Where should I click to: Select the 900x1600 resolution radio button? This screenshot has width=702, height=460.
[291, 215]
---
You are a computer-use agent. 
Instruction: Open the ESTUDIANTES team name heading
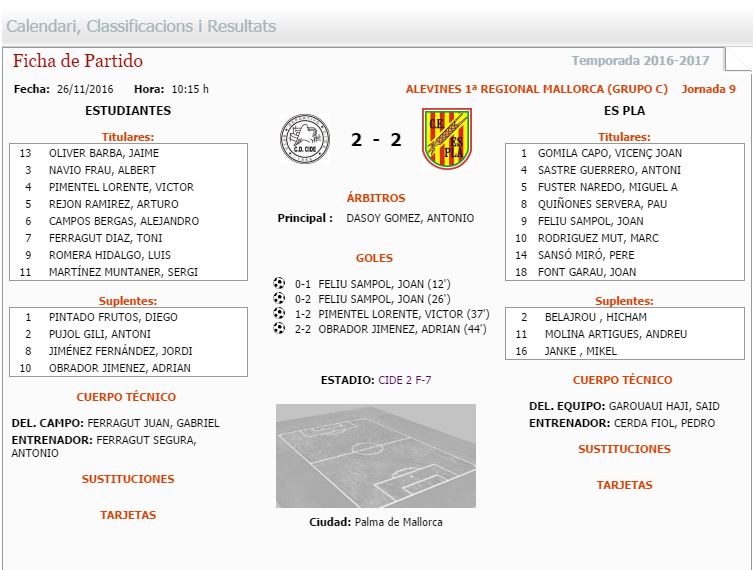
...
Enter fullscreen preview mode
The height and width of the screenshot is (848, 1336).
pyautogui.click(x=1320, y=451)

Task to complete: Return only the stretch of the material above from the line holding "You are a computer-use agent." through the line holding "Instruction: Open the", copied exactly.

Response area:
You are a computer-use agent. 
Instruction: Open the ESTUDIANTES team name heading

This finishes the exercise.